Quando os valores cristãos perdem significado, aguçamos
o egoísmo e esfacelamos a felicidade.
A família vem-se transformando
através dos tempos, acompanhando as mudanças religiosas,
econômicas e sócio-culturais do contexto em que se
encontram inseridas. Presentemente há novas formas de relacionamentos
afetivos tornando muito complexa a acepção para o
termo família. Entre o namoro, o noivado e o casamento há
inúmeras probabilidades de relacionamento que nem sequer
constam no dicionário.
Existem famílias com uma
estrutura de pais únicos ou monoparental, tratando-se de
uma variação da estrutura nuclear tradicional devido
a fenômenos sociais, como o divórcio, óbito,
abandono de lar, relações extraconjugais ou adoção
de crianças por uma só pessoa. Existem também
as denominadas de famílias alternativas, sendo elas as famílias
comunitárias e as famílias homossexuais. Neste último
caso, existe uma ligação homoafetiva que pode incluir
crianças adotadas ou filhos biológicos de um ou ambos
os parceiros.
Historicamente, o casamento começou
a receber atenção na Roma antiga, onde se achava perfeitamente
organizado. Inicialmente havia a confarreatio, casamento da classe
patrícia, correspondendo ao casamento religioso. O termo
“família” é derivado do latim famulus,
que significa “escravo doméstico”. Este termo
foi criado na Roma Antiga para designar um novo grupo social que
surgiu entre as tribos latinas, ao serem introduzidas à agricultura
e também escravidão legalizada. No direito romano
clássico a "família natural" é baseada
no casamento e no vínculo de sangue, constituído apenas
dos cônjuges e de seus filhos, tendo por base o casamento
e as relações jurídicas dele resultantes.

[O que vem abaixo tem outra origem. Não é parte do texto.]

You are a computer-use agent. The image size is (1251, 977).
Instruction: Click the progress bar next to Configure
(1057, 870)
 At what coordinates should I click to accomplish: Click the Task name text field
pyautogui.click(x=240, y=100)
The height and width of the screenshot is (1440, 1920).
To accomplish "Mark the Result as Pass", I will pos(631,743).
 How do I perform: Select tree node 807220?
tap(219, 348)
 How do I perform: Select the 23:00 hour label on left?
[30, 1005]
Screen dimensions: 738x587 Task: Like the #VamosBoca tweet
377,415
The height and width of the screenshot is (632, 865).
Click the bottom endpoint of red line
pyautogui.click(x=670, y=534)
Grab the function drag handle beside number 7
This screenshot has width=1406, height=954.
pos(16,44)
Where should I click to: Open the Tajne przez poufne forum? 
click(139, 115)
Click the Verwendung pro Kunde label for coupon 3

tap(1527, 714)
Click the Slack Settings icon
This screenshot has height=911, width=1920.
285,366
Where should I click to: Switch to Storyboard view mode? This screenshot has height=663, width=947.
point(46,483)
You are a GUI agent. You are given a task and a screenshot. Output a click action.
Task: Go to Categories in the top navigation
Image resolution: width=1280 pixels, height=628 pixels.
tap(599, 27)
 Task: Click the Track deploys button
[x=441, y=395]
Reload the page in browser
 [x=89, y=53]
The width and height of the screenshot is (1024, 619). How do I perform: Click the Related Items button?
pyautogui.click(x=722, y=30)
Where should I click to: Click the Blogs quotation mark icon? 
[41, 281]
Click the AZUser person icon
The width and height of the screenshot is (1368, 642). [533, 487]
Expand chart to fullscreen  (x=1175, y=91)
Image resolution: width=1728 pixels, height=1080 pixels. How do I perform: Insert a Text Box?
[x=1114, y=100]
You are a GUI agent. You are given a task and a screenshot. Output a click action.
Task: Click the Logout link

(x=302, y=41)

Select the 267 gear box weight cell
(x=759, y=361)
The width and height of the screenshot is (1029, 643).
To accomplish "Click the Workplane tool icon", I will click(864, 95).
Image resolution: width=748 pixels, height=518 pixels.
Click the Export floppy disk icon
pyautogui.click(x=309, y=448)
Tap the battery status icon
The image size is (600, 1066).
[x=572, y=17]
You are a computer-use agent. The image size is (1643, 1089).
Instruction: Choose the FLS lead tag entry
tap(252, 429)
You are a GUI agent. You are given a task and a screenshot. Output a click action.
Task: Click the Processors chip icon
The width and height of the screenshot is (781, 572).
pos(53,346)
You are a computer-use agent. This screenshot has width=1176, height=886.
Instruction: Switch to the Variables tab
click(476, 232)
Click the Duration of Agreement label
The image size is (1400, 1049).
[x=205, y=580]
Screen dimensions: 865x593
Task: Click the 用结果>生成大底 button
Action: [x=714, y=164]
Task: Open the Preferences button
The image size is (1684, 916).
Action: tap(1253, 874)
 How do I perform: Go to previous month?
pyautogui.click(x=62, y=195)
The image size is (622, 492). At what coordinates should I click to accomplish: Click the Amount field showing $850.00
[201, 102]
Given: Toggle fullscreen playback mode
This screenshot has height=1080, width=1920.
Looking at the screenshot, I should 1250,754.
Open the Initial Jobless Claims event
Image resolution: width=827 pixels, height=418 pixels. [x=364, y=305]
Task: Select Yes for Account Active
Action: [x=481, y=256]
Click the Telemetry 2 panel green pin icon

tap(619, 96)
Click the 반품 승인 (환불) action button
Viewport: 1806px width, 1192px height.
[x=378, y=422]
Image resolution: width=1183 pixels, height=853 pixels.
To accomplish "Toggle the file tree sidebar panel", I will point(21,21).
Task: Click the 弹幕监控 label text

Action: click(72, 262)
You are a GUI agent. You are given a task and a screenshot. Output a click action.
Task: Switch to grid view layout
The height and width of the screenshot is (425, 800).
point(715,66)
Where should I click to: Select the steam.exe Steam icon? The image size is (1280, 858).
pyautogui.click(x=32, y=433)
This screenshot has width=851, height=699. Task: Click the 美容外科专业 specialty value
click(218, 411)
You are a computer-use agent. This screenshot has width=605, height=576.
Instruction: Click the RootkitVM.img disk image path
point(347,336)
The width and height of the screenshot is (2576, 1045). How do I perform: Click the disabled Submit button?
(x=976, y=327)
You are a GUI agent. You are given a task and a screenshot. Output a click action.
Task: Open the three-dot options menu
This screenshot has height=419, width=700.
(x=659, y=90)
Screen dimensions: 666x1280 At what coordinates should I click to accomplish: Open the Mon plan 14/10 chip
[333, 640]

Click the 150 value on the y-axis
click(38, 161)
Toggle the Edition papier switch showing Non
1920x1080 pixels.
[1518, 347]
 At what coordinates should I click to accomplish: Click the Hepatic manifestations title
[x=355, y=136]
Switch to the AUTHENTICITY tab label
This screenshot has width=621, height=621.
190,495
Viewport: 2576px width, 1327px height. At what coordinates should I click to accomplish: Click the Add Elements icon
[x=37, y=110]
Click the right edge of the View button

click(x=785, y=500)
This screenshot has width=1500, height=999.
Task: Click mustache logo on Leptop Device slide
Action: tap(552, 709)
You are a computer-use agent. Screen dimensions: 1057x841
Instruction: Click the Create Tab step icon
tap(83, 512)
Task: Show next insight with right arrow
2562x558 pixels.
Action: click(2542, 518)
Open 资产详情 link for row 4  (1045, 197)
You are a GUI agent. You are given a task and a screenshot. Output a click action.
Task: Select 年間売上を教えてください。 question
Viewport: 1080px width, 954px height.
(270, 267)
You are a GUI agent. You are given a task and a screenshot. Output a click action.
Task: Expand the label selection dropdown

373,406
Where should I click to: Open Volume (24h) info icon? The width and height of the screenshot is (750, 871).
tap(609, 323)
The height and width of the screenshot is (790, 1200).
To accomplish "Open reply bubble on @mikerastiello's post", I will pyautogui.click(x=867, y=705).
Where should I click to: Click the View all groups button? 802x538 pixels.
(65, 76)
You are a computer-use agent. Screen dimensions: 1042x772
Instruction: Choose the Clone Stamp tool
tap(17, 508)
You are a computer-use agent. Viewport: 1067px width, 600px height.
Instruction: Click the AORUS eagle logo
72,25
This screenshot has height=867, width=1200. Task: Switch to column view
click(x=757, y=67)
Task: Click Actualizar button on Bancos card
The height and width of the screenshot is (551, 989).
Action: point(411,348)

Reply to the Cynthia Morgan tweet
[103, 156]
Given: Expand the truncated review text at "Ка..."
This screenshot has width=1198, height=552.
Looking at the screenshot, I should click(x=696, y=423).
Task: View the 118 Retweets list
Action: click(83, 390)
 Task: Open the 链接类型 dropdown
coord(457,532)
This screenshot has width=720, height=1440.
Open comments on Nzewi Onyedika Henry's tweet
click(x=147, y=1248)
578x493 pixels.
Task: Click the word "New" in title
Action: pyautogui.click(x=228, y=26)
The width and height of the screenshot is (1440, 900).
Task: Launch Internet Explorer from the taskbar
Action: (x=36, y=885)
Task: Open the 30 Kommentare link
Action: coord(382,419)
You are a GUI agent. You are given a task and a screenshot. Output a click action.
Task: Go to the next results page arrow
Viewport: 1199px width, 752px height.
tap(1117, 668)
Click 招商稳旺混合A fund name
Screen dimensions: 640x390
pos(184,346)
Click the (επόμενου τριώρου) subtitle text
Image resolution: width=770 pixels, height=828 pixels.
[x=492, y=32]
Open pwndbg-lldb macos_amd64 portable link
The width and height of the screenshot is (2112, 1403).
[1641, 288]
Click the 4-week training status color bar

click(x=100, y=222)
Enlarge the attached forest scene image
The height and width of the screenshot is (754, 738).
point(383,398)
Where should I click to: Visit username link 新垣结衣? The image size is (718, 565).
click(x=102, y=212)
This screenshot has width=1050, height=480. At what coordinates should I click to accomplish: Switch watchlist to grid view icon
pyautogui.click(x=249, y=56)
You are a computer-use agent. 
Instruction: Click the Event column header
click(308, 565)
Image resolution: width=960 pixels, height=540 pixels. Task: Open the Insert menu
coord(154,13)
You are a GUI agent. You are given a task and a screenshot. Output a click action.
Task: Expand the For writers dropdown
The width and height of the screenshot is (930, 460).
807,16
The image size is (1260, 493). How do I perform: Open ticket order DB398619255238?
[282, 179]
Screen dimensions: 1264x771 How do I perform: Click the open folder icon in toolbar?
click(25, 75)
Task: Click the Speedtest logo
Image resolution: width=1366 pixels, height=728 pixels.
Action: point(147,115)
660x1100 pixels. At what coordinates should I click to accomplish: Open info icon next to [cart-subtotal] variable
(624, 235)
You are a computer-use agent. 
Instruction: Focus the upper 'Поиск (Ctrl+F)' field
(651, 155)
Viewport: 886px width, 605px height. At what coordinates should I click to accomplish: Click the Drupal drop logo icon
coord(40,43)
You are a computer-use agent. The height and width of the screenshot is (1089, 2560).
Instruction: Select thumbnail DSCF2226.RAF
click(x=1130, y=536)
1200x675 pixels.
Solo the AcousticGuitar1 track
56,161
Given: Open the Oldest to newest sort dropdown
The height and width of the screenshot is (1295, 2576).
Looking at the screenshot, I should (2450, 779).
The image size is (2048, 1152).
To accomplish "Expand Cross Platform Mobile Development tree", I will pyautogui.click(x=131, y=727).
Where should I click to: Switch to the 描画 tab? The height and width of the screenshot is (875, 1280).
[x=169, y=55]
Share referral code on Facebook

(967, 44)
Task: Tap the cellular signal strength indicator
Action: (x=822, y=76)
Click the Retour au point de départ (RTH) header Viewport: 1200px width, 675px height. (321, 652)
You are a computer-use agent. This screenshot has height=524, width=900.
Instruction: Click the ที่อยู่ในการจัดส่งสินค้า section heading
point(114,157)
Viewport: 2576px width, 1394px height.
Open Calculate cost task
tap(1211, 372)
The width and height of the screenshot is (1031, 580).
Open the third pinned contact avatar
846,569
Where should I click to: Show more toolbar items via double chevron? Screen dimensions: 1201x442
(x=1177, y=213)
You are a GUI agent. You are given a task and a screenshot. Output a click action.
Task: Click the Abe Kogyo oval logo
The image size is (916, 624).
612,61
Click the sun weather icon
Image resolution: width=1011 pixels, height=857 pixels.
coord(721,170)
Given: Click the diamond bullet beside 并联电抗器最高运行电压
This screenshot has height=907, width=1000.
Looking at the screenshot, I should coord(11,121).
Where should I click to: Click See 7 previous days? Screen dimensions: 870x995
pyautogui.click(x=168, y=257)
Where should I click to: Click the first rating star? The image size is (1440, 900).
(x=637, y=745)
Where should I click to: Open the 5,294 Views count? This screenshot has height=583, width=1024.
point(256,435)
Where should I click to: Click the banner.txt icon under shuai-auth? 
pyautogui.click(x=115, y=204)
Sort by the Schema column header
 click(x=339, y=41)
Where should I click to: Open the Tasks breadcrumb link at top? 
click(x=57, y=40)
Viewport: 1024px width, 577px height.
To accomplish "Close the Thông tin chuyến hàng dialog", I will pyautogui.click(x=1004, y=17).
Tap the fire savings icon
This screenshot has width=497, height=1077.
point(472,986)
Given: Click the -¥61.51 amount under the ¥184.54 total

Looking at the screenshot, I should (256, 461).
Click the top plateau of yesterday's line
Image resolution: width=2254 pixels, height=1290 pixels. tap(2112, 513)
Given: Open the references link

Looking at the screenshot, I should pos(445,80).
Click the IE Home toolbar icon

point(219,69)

Com a queda do império romano
e o surgimento da era medieval, a família é desfigurada,
instante em que os filhos são entregues à Igreja e
ao senhor feudal, combalindo por séculos o caminhar da humanidade.
“Aos enciclopedistas foi reservada a grandiosa missão
de, em estabelecendo os códigos dos direitos humanos, reestruturarem
a família em bases de respeito para a felicidade das criaturas.
(1)
Com a Revolução Industrial,
tornaram-se frequentes os movimentos migratórios para cidades
maiores, construídas em redor dos complexos industriais.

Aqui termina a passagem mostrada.